*Problems and tasks*:
- a) Write out, word for word, the stretch of the piece on infant loss that begins with the words containing "None of us were" and ends with "alter it for us.".
- b) List each thing the piece on infant loss says "we can't" do.

There can be few images of loss in literature more potent than that of the empty stool shown to Scrooge in the Cratchit house after Tiny Tim has died. There are few images more powerful in a film than that of Dumbo’s mother as she is torn from her child and left without him. It’s strange that a topic which can be dealt with so beautifully in cartoon films meant for children is such a taboo, so very unspoken, in every day life. We need a day to remember; even then, I think International Infant Loss Awareness Day is something many people will brush over, most of all because they simply cannot bear to consider it happening to them. So it is better not to think it at all.
None of us were any different before it happened to us. Unlike the Cratchit’s, there is no chance for us to be saved by some unexpectedly benevolent being changing a past and a future. We can’t reverse time. We can’t change it. We can’t fix it or rerun it or scream that we can’t cope with the reality and please could someone alter it for us.

Dataset entries:
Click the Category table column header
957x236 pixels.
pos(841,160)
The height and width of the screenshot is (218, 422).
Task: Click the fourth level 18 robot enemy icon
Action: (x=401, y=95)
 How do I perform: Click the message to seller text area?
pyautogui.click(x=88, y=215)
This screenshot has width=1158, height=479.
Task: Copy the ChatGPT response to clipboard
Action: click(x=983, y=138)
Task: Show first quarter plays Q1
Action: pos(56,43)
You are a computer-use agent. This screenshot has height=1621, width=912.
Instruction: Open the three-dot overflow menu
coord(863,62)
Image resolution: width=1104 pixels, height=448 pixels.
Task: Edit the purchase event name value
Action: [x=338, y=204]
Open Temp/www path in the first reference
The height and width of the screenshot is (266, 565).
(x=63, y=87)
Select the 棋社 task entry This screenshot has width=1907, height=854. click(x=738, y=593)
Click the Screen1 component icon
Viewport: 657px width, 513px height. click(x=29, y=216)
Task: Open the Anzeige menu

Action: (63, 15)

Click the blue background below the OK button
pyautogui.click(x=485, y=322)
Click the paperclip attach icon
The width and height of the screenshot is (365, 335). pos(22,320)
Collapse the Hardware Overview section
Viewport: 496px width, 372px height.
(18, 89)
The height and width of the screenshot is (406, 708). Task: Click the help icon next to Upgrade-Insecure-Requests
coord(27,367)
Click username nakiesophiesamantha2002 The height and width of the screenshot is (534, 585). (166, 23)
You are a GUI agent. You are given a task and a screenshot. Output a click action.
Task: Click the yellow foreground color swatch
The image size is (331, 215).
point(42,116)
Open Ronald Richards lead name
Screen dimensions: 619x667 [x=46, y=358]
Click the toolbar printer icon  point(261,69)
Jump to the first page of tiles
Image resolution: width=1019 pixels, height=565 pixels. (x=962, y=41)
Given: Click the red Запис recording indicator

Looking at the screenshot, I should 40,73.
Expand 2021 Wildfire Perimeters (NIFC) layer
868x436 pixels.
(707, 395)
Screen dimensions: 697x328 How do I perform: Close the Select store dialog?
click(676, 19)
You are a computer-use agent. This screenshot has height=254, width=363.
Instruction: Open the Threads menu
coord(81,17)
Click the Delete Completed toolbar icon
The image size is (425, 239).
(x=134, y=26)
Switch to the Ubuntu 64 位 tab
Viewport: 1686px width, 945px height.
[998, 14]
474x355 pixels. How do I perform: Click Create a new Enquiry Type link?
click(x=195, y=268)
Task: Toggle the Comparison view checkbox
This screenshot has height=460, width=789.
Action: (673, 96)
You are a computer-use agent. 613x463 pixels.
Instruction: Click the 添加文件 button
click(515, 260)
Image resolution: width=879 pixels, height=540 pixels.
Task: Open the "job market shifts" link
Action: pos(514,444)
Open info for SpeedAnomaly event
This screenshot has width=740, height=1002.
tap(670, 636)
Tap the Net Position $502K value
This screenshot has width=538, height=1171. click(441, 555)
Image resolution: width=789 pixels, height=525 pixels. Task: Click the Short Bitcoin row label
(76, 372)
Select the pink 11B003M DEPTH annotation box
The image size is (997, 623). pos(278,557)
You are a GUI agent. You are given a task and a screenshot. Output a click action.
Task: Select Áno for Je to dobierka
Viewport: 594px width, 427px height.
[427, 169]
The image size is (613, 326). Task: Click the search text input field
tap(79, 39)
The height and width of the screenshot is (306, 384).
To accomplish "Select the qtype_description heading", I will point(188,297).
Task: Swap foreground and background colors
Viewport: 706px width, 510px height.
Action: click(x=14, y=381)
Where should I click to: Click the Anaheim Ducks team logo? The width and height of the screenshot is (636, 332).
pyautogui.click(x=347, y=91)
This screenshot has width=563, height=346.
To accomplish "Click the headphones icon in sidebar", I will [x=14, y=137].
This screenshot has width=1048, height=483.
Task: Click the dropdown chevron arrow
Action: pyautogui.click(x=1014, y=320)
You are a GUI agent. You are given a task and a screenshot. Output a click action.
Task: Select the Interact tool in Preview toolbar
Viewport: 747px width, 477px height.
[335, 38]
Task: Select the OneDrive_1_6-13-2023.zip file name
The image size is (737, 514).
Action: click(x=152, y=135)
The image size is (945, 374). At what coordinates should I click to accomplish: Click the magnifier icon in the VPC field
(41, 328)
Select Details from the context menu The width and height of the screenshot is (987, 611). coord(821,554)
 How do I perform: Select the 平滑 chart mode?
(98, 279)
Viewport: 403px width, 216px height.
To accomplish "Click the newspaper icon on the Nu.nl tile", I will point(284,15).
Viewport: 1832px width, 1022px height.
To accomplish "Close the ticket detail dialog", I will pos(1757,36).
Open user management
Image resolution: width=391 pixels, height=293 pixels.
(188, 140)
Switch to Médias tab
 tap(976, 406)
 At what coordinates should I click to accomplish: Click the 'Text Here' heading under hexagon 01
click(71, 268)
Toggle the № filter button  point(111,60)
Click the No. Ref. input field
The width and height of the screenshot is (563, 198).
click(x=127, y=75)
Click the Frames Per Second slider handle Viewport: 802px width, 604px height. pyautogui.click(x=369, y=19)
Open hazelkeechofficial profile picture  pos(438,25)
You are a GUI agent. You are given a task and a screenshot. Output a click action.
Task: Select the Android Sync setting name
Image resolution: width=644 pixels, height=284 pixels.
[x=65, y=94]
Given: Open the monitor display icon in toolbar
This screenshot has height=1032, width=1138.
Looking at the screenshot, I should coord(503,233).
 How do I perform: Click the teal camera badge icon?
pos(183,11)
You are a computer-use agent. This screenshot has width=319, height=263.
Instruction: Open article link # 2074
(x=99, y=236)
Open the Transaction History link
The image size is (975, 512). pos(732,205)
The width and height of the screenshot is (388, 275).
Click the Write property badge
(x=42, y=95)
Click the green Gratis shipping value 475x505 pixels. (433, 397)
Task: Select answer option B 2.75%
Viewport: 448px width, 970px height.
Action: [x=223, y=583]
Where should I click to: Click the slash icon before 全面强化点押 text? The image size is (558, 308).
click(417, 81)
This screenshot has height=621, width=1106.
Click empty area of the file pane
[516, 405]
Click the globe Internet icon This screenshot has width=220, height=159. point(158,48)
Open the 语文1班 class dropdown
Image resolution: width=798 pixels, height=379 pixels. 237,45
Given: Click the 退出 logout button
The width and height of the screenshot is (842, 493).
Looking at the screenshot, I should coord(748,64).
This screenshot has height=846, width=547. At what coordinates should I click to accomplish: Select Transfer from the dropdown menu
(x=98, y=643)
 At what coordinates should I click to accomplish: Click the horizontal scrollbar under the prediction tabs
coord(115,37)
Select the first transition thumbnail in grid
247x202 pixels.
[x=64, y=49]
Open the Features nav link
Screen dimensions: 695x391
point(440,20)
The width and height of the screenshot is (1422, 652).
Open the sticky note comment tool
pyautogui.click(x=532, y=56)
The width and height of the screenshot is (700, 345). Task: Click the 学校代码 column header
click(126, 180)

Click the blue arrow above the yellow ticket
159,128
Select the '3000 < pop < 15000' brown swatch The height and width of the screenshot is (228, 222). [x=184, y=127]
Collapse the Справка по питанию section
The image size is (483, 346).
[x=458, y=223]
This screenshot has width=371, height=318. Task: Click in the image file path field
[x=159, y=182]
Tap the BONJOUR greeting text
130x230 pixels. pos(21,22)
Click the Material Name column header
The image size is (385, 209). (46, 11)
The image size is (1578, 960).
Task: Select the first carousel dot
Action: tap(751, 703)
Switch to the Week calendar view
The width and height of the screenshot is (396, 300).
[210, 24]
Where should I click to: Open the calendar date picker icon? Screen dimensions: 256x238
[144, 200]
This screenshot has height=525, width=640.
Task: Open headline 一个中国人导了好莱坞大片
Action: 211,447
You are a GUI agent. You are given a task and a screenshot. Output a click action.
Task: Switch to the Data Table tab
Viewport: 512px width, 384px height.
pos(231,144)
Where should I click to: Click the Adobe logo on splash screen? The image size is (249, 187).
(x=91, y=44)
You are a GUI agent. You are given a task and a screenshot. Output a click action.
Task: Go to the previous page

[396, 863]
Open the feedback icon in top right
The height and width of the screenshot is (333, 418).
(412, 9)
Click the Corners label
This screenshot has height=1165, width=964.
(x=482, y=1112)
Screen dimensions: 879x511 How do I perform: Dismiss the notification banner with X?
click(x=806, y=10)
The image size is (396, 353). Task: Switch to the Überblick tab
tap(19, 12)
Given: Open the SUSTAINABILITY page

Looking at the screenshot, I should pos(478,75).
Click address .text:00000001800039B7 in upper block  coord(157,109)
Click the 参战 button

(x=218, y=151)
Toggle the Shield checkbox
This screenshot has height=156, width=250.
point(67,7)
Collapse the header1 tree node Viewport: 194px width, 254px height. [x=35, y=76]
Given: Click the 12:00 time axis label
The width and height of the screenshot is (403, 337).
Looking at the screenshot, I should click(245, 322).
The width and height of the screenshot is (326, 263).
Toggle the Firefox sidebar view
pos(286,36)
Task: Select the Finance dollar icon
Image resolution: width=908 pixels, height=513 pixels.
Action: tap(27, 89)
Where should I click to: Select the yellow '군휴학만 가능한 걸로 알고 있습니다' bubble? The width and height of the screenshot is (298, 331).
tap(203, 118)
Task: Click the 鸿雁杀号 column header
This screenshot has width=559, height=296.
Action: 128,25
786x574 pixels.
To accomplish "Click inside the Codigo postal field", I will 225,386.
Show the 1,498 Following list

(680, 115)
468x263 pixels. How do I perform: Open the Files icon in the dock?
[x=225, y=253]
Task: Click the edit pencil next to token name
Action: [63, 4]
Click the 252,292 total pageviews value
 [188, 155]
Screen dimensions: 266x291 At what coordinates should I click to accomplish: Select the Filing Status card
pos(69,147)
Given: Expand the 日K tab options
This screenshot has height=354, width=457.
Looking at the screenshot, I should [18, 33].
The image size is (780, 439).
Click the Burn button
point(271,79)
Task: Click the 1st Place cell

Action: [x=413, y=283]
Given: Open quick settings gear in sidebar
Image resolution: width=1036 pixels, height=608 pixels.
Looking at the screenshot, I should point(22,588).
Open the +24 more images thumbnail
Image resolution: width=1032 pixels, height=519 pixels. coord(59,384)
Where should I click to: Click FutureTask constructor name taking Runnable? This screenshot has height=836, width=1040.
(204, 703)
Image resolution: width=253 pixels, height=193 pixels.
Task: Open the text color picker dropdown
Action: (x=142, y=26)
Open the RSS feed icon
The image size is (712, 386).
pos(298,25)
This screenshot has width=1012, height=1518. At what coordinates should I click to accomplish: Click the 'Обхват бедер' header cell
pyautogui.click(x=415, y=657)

*Response list*:
- a)
None of us were any different before it happened to us. Unlike the Cratchit’s, there is no chance for us to be saved by some unexpectedly benevolent being changing a past and a future. We can’t reverse time. We can’t change it. We can’t fix it or rerun it or scream that we can’t cope with the reality and please could someone alter it for us.

- b)
- Reverse time
- Change it
- Fix it
- Rerun it
- Scream that we can't cope with the reality and please could someone alter it for us